He reportedly pled guilty to a misdemeanor gun charge and will not face time in prison or probation violations. For more than a decade, the “Going Bad” rapper was on probation and forced to live under strict guidelines, which made it hard to tend to his career.
“I’m extremely grateful that my long legal battle is finally behind me and I appreciate that it has sparked a much-needed discussion about probation reform and the inequalities that exist within our two Americas,” Mill said after the court mandate. “I have always told the truth—that as a teenager, who saw many around me die from senseless gun violence, I carried a gun for protection.”

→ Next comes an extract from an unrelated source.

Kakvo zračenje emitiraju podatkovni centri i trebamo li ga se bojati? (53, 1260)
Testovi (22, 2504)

Throughout the case’s course, Meek spent an estimated two years in prison for minor offenses like using painkillers and travel violations. For most of the case, he faced Judge Genece Brinkley. According to several reports, she requested controversial things like him featuring her in a remake of a Boyz II Men song or showing up to his community service duties.
District Attorney Larry Krasner’s office complied with the 32-year-old’s appeal and stated they would not call the original officer who arrested him because of an internal investigation, which proved that he stole money while on the job and denied it.
After his victory, Mill hopes to remain a pillar of hope for those who are facing a similar plight. “I take responsibility for that and—in conjunction with my work on the REFORM Alliance—I’ll continue to use my platform to make communities safer and reform our criminal justice system,” he said.